Rows on where targets appear
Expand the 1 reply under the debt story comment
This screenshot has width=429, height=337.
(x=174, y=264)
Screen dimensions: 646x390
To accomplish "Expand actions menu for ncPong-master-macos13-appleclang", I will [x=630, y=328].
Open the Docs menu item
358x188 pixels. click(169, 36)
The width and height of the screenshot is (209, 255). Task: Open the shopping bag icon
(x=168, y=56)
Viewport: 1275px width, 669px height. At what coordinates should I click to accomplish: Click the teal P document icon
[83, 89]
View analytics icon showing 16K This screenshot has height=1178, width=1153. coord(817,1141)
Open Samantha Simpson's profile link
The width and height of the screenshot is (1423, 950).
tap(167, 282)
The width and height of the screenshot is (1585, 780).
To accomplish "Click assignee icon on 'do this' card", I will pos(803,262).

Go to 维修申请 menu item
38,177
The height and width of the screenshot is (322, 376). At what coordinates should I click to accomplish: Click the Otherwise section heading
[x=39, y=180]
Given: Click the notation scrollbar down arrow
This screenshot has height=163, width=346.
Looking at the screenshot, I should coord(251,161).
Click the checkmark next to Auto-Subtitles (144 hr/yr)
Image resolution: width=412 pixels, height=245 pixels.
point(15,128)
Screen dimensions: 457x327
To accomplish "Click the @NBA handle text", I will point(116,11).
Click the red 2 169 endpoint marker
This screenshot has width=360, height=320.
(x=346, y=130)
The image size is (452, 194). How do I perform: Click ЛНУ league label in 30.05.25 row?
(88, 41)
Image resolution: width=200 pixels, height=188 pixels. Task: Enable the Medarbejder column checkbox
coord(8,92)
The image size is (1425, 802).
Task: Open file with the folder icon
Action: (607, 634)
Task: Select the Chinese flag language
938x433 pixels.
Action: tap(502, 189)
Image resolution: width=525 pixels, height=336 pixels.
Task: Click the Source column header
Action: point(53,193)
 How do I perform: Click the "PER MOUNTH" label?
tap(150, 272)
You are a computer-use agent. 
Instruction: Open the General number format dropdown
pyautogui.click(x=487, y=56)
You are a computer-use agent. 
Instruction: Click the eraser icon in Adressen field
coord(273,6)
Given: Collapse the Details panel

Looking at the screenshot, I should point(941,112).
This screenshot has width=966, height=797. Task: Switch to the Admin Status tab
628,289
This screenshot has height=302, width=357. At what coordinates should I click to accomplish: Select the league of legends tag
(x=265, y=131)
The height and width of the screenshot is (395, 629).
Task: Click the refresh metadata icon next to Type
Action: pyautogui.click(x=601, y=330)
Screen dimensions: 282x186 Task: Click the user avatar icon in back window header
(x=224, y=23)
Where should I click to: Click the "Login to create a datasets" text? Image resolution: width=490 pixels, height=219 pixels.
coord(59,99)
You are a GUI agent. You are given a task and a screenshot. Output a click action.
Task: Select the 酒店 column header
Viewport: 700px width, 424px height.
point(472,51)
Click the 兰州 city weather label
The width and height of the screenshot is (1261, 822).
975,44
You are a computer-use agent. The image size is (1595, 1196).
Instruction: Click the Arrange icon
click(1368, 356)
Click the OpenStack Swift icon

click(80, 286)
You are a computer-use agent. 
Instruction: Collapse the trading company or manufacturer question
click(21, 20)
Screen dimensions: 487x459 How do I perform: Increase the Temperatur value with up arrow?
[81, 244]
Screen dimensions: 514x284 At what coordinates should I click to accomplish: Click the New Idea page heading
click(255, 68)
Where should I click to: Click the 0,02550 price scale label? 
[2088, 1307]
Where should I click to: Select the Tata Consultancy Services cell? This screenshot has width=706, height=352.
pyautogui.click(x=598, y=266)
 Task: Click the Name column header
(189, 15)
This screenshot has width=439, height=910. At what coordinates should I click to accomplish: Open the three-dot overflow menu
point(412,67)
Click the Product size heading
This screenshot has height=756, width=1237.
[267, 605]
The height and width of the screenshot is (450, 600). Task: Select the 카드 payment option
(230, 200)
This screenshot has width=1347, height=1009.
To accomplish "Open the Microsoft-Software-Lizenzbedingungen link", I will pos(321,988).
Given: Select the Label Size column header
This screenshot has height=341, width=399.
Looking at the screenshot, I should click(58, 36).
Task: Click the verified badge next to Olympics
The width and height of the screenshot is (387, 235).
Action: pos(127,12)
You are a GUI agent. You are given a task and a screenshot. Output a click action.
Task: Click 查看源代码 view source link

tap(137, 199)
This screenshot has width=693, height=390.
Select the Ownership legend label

- **JOB**:
Copy the material word for word, beginning at the line containing "Task: Click the verified" and continuing through the final line of the material.

- **RESULT FOR THIS TASK**:
Task: Click the verified badge next to Olympics
The width and height of the screenshot is (387, 235).
Action: pos(127,12)
You are a GUI agent. You are given a task and a screenshot. Output a click action.
Task: Click 查看源代码 view source link

tap(137, 199)
This screenshot has width=693, height=390.
Select the Ownership legend label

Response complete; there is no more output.